▶ _AIM OF THE TASK_
Please rewrite the part of the Inspire Pharmaceuticals piece below starting at "Allergan , for" and ending at "Labs in 2006.", swapping "royalties" for "licensing fees".

▶ _EXCERPT_
Cramer likes spotting takeovers before they happen, but how do you tell what makes a good takeover candidate? Think like the potential buyer, not the potential acquisition.
Allergan , for example, recently said it's looking to grow its business. In addition to its vanity-driven segment, the company has some exposure to legitimate medicine, including eye care. If Allergan is looking to deploy cash, it may seek to acquire an eye-care outfit. Like, say, Inspire Pharmaceuticals , a company with which it’s already working. Allergan pays royalties to Inspire for its dry-eye treatment Restasis, so a merger here just makes sense. Not to mention, Allergan, with its $20 billion market cap, could easily absorb the much smaller $560 million Ispire.
Plus, Inspire's CEO Adrian Adams seems to know how to get deals done. Adams previously served as CEO of Sepacor, which was bought by Dainippon Sumitorno Pharmaceuticals in 2009. Before that, he was CEO of Kos Pharmaceuticals, which was acquired Abbott Labs in 2006.
But Cramer wouldn’t recommend a stock merely on its takeover potential. The fundamentals need to be strong as well. And with Inspire, they are. The company focuses on two main areas: ophthalmology and treating pulmonary disease, or the eyes and lungs. In the opthamology biz, which matters most to Allergan, there is the aforementioned Restasis, which is Inspire's largest source of revenue, and Azasite, a pink-eye treatment that is the company’s number-two moneymaker. Azasite could also be used to treat blepharitis, an infection that causes eyelid inflammation in 34 million Americans a year, but it is still in Phase II testing for this indication. Approval from the US Food & Drug Administration, but Cramer thinks it “could be huge.”
In August, Inspire inked a new royalty agreement with Allergan, and its stock has been soaring ever since. Cramer thinks it could go higher and said the deal makes a takeover seem more likely.
What if there’s no takeover? Cramer still likes Inspire, but for its pulmonary franchise. It's working on a drug called denufosol tetrasodium for cystic fibrosis, which affects 30,000 Americans. The drug is in Phase III development and is considered first in its class because it treats the disease in its early stages rather than addressing later complications, as competing drugs do. Cramer thinks it could be a huge catalyst for the stock and ultimately worth up to $500 million a year.
Inspire has plenty of cash on its balance sheet, so Cramer doubts it will go belly up. But because this is a speculative play, the usual rules apple: Wait for a pullback, buy in increments and always, always use limit orders.

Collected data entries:
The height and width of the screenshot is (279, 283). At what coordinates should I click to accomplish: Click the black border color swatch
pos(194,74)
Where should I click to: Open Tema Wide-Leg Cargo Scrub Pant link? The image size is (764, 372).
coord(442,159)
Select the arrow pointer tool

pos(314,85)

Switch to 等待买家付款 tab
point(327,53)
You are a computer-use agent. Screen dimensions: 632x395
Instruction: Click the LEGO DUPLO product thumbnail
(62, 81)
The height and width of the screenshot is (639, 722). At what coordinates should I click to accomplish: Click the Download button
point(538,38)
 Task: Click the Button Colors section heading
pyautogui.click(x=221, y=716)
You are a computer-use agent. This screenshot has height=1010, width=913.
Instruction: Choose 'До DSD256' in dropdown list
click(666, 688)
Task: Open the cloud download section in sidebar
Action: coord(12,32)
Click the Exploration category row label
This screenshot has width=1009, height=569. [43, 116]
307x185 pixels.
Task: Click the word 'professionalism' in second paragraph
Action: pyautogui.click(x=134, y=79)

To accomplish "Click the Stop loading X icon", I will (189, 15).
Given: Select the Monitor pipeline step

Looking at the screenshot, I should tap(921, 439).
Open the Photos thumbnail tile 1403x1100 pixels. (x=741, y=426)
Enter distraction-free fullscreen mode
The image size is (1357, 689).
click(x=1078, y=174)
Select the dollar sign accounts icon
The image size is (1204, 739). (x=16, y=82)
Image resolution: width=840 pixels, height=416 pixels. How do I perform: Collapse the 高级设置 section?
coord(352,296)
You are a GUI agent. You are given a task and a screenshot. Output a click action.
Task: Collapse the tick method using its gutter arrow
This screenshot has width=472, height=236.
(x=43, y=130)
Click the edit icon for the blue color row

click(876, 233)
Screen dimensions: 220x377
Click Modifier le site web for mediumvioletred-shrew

▶ _RESPONSE_
Allergan , for example, recently said it's looking to grow its business. In addition to its vanity-driven segment, the company has some exposure to legitimate medicine, including eye care. If Allergan is looking to deploy cash, it may seek to acquire an eye-care outfit. Like, say, Inspire Pharmaceuticals , a company with which it’s already working. Allergan pays licensing fees to Inspire for its dry-eye treatment Restasis, so a merger here just makes sense. Not to mention, Allergan, with its $20 billion market cap, could easily absorb the much smaller $560 million Ispire.
Plus, Inspire's CEO Adrian Adams seems to know how to get deals done. Adams previously served as CEO of Sepacor, which was bought by Dainippon Sumitorno Pharmaceuticals in 2009. Before that, he was CEO of Kos Pharmaceuticals, which was acquired Abbott Labs in 2006.